Dos meses y medio después de la partida, oyeron el alborozo de los tripulantes que divisaron una isla que pensaron era la de
su destino. Se equivocaban. Tal vez por esto o porque era lo corriente, los ánimos decayeron y varios de los marinos
enfermaron y corrieron la misma suerte de los negros que sacaban a diario.
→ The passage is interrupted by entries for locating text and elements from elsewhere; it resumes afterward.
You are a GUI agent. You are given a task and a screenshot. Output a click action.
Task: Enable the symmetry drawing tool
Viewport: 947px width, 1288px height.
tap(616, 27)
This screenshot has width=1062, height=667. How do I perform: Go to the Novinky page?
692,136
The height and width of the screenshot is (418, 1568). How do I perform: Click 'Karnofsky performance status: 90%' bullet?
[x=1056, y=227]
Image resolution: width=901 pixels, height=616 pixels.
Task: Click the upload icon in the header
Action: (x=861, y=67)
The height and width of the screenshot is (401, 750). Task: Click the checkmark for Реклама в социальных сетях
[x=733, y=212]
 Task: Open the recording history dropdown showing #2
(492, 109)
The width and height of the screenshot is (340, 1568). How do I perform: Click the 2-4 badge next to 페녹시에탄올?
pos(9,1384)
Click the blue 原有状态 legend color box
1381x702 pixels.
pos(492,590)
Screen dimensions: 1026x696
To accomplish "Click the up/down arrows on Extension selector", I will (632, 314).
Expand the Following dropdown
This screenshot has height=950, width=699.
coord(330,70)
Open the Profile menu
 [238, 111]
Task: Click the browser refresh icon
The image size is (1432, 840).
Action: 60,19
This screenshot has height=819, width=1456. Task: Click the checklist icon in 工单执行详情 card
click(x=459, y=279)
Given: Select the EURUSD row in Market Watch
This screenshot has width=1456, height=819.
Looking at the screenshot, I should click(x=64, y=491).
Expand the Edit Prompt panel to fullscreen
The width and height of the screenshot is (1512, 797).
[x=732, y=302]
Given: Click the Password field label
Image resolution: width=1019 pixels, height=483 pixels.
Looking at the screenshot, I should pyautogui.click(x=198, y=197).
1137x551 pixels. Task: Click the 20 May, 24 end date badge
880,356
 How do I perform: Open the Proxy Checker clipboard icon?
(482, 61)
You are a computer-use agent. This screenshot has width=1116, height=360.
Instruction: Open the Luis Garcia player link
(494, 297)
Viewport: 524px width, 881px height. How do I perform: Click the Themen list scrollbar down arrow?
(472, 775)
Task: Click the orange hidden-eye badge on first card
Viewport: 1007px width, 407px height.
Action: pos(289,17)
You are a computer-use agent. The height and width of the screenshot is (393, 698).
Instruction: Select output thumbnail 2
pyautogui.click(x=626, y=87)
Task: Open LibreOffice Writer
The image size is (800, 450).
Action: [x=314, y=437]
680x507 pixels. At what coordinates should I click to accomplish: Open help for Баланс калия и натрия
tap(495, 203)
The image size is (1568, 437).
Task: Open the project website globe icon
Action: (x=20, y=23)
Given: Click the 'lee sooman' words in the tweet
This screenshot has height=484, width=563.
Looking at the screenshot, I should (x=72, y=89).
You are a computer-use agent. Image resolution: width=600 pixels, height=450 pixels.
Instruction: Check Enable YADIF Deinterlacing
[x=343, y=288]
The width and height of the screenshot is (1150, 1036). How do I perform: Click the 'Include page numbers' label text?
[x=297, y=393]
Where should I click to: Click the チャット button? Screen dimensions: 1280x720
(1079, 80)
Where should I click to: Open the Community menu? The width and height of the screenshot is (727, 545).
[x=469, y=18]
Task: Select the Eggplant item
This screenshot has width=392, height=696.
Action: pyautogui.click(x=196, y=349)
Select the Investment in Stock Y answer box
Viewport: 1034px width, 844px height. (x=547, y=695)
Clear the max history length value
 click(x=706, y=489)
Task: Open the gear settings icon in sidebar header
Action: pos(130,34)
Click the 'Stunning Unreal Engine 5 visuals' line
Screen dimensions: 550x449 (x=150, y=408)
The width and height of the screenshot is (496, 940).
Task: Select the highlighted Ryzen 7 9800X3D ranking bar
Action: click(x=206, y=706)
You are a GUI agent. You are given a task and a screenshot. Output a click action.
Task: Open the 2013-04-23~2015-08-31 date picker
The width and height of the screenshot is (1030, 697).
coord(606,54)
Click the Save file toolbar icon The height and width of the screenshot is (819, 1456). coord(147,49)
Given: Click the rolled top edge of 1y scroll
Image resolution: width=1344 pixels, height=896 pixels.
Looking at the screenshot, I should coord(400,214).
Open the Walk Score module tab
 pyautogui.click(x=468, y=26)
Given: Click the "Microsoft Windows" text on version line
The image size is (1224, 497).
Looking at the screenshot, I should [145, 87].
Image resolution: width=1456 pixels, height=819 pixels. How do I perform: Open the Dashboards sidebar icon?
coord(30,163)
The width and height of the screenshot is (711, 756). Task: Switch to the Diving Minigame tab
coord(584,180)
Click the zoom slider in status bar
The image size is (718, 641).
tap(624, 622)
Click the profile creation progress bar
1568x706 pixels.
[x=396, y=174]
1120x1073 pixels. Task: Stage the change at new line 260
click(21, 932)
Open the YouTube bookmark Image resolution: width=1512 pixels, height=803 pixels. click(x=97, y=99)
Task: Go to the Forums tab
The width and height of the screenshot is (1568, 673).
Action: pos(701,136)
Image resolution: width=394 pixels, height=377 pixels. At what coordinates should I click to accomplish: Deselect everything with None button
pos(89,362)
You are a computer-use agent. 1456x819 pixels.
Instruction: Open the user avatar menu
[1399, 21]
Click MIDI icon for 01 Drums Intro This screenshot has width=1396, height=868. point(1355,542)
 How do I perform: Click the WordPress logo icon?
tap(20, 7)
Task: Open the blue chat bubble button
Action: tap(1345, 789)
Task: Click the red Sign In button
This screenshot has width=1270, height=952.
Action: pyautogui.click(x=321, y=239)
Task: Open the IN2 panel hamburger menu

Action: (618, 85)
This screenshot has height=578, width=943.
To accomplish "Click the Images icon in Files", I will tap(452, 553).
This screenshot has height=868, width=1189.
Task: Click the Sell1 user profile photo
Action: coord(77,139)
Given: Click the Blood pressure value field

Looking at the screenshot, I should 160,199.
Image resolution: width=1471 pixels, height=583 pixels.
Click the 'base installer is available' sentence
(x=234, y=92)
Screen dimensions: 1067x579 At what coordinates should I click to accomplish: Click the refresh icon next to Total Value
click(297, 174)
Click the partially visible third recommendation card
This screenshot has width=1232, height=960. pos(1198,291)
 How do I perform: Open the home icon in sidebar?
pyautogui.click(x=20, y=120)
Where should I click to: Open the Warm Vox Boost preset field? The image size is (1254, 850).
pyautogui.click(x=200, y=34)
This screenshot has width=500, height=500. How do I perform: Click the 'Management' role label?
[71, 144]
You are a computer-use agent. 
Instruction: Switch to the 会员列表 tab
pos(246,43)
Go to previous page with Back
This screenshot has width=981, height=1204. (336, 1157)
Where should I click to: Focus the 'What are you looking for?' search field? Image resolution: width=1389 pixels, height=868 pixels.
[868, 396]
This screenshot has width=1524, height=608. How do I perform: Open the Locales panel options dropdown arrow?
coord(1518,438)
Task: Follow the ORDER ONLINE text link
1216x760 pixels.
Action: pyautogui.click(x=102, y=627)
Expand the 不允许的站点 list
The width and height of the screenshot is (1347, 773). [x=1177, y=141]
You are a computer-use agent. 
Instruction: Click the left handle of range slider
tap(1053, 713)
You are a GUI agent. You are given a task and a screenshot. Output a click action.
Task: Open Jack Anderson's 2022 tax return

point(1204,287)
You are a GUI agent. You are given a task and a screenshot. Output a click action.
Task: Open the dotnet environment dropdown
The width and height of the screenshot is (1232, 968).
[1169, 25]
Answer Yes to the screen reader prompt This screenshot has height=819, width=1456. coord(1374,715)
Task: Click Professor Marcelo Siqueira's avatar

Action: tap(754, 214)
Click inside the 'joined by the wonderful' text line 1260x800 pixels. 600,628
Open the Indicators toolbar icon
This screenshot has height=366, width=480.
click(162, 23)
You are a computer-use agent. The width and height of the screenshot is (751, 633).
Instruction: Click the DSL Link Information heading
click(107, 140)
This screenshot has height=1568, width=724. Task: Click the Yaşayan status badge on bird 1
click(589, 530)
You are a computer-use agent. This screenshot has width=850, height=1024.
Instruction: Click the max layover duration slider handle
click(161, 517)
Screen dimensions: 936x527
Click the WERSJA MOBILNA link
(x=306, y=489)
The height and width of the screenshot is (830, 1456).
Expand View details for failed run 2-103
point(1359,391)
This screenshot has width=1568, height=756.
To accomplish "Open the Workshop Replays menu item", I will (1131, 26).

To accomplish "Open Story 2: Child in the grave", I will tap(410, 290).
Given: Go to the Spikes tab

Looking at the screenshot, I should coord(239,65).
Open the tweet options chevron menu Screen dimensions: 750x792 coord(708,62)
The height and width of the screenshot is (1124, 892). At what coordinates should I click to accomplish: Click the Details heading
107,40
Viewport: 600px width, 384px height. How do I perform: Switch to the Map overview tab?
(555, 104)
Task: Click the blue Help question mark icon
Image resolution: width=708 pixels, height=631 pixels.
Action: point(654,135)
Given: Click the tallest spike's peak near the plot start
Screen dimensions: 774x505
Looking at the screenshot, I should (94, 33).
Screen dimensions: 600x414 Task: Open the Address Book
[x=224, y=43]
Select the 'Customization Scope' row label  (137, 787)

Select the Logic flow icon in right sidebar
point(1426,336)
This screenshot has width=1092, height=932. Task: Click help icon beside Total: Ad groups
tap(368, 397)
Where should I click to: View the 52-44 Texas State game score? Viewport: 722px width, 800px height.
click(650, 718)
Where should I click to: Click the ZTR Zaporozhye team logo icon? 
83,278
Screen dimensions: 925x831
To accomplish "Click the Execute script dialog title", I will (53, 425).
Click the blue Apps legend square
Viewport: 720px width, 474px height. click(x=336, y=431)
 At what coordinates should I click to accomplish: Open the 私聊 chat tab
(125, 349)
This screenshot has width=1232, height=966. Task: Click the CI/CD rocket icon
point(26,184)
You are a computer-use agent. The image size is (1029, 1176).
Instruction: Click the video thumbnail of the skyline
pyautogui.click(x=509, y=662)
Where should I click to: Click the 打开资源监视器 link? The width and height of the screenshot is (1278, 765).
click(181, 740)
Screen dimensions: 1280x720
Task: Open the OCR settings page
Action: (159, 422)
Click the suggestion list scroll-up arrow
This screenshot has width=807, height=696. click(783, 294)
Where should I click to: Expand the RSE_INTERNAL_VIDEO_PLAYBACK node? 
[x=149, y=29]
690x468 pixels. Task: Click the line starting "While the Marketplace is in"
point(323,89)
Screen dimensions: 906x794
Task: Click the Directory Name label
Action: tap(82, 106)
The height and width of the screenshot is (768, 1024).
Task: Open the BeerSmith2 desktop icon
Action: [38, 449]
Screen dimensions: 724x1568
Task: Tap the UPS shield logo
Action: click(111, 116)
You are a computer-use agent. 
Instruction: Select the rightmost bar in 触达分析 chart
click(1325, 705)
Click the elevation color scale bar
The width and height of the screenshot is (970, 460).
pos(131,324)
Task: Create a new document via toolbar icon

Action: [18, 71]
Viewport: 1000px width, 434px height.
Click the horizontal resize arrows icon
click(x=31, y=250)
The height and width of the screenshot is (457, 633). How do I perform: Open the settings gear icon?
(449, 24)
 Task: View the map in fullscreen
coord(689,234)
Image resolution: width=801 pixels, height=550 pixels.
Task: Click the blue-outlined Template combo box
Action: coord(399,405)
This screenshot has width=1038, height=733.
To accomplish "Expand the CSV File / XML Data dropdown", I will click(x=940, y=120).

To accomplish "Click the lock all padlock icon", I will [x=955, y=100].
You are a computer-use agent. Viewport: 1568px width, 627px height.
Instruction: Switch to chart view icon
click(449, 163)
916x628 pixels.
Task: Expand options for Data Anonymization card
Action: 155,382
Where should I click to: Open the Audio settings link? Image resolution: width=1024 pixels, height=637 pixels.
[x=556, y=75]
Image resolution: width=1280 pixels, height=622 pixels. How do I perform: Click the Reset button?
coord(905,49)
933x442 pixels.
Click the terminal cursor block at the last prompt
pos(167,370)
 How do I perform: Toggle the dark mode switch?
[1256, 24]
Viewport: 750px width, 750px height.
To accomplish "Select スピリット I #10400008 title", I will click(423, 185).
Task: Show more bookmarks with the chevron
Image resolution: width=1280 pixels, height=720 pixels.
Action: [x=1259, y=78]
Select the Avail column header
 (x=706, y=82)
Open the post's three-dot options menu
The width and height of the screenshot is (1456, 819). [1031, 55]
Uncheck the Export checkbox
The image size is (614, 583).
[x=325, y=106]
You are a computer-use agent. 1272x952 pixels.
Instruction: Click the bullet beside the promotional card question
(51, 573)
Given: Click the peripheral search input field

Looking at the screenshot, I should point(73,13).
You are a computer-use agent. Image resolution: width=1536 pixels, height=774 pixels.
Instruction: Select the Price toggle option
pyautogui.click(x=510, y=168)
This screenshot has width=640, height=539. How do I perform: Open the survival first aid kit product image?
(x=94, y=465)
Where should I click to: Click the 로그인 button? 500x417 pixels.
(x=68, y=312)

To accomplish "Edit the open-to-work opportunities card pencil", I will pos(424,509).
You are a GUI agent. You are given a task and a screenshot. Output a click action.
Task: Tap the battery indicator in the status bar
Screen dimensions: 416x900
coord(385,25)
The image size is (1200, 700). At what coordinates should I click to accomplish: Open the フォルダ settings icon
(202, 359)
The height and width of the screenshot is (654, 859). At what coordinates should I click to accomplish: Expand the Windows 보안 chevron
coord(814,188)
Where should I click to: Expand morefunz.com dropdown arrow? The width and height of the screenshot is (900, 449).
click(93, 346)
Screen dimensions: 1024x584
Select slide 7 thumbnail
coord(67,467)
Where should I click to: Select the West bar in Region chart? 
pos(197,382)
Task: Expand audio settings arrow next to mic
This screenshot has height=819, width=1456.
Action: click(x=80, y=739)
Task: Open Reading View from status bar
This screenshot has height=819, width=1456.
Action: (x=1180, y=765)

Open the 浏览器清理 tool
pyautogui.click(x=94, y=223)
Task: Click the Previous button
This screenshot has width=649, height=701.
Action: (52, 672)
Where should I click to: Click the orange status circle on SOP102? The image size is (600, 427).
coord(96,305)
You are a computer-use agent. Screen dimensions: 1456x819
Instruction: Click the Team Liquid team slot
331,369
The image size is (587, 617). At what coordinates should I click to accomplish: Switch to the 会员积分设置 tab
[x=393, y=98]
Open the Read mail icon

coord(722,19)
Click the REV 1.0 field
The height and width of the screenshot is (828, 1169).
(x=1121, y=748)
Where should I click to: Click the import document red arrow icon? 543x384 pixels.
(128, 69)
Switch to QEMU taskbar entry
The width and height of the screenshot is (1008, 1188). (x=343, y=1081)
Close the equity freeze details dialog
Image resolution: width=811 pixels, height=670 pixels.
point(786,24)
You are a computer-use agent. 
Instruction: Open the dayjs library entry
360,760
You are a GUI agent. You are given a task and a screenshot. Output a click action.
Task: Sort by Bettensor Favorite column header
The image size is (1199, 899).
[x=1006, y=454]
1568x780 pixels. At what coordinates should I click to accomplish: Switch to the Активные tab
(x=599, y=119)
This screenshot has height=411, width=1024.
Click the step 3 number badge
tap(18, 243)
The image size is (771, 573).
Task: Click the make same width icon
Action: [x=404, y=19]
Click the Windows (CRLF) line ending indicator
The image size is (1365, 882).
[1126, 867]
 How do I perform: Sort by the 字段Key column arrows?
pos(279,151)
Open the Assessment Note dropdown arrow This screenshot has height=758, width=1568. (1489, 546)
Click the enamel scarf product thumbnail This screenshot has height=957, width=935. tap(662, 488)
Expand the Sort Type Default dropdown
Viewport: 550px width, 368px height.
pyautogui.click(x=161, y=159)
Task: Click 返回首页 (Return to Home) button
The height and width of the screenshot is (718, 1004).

En la masa oscura recluida en las bodegas se miraban unos a otros, desorbitados los ojos, al oír los gritos de disputa que
venían de arriba. No comprendían la lengua y esto los aterraba aún más. Horas después, se
abrieron las escotillas por donde sacaban a muertos y moribundos y obligaron a salir a todos, en grupos numerosos. Seguían
oyendo gritos, pero eran indistinguibles debido al golpeteo del agua contra el casco y a la distancia. Al disponer de mayor espacio
y de más aire fresco, muchos pensaron que sus plegarias habían sido oídas por
Babalu Ayé y hasta comentarios jocosos empezaron a circular entre los miembros de las diferentes
tribus. Mayemba y N’goro, sin ser vistos recorrían de arriba a abajo la nave y sabían lo que
sucedía. Impotentes, lloraban en silencio lágrimas invisibles.
Los hermanos subieron con el último grupo, el restante, y se acomodaron sobre la cofa de mesana. Desde esta altura, vieron
cómo eran arrojados por la borda, encadenados y sin posibilidad de salvación, 26 negros más. Los
últimos diez no esperaron su turno y con una mirada orgullosa y de reproche a los hombres blancos que los transportaban, se
lanzaron al agua.
Pasaron las semanas y arribaron al destino programado. Los hermanos no quisieron bajar a la isla, a pesar de la abundancia que se
veía por todas partes. Seguían robando comida a bordo para subsistir. Cuando el barco se apertrechó y se
hicieron reparaciones menores, volvió a desplegar velas en dirección al horizonte. Los chicos deambulaban cabizbajos
y en silencio. Ya no lloraban pero sus ojos brillaban más que de costumbre.
—Pérdoname por no haber llorado como debía —dijo N’goro.
—¿De qué hablas?
—De cuando nacimos...
Mayemba lo miró con ternura y con su sombra amarrada a las muñecas, lo abrazó.
—Deja de decir bobadas. Yo oí bien cómo lloraste y supe que todo estaría bien.
N’goro esbozó una sonrisa sin comprender.
—Lo que hemos visto y vivido, ha sido suficiente aún para varias vidas.
—Tienes razón —replicó su hermano. ¿Hacemos otro intento?
Se miraron de hito en hito, sus mentes se fundieron, zafaron los nudos que ataban sus sombras a las muñecas e, invocando el
nombre de Olokun —guardián de los profundos océanos y los abismos—, brincaron
desde el alcázar para hundirse en la estela del Zong y fundir las dos partes de sus almas.
—¡Hombre al agua! —gritó el vigía desde lo alto.
Cuando se pasó revista a la tripulación, estaban completos. El vigía, en medio de las risas de todos, juraba
con los más obscenos tacos que era cierto.